The Obama union debt premium

Reuters:

Scores of companies are being punished in the bond market as the Obama administration's policies on General Motors and Chrysler LLC create new risks for creditors, a veteran bond strategist says.

As GM teeters toward a bankruptcy filing and Chrysler attempts to restructure in bankruptcy court, the Obama administration is offering most of the recovery value of those companies to "a favored political class, in this case the United Auto Workers, leaving creditors with very slender debt recoveries," Christopher Garman, founder of Garman Research in Orinda, California, said in a report released late on Friday.

President Barack Obama and a more tightly Democratic-controlled Congress were sworn in January.

To gauge whether those cases have made debtholders wary of other companies with so-called favored political classes, Garman compared spreads, or bonds' extra yields over U.S. Treasury yields, for companies with collective bargaining agreements with the high-yield bond market as a whole.

While the two performed in line with each other since 2003, they diverged sharply in February, with spreads on companies with organized labor gapping nearly 11 percentage points higher than the market as a whole, according to Garman's research.

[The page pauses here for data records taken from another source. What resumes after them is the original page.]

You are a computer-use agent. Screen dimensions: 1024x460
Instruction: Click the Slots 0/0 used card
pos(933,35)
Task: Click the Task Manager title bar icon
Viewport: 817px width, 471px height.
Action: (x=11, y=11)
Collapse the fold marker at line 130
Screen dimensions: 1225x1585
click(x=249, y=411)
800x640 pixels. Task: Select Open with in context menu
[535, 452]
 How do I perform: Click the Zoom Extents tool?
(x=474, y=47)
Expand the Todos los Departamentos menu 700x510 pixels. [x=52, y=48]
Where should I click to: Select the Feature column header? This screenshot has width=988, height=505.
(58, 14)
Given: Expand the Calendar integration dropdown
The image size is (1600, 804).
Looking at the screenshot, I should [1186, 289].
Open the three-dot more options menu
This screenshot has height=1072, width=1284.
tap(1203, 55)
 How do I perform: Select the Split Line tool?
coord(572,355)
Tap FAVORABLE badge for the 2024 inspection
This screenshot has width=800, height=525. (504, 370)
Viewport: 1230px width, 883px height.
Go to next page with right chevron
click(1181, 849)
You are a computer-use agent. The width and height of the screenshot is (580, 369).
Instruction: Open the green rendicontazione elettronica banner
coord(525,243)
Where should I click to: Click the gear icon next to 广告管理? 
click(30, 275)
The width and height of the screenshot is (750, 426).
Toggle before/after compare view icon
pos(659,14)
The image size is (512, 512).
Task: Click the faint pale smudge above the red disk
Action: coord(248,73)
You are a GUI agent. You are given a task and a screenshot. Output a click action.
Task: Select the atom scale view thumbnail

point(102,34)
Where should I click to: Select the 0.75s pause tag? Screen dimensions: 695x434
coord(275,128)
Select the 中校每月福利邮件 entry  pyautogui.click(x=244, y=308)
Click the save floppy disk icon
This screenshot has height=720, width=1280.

The gap in spreads has persisted and was about 9 percentage points as of mid-May, Garman said. The gap appeared shortly after strategists reported signs that bondholder negotiations with GM were unraveling.

...

There is more.

I have been predicting this premium since I saw the original Chrysler and GM proposals. Screwing secured creditors to favor unsecured creditors who have political connections is a recipe for higher interest rate for firms with unions.

Considering that they are already at a cost disadvantage to nonunion employers, it is likely to lead to the failure of more companies with strong unions. In other words the union favoritism will be counter productive in the long run.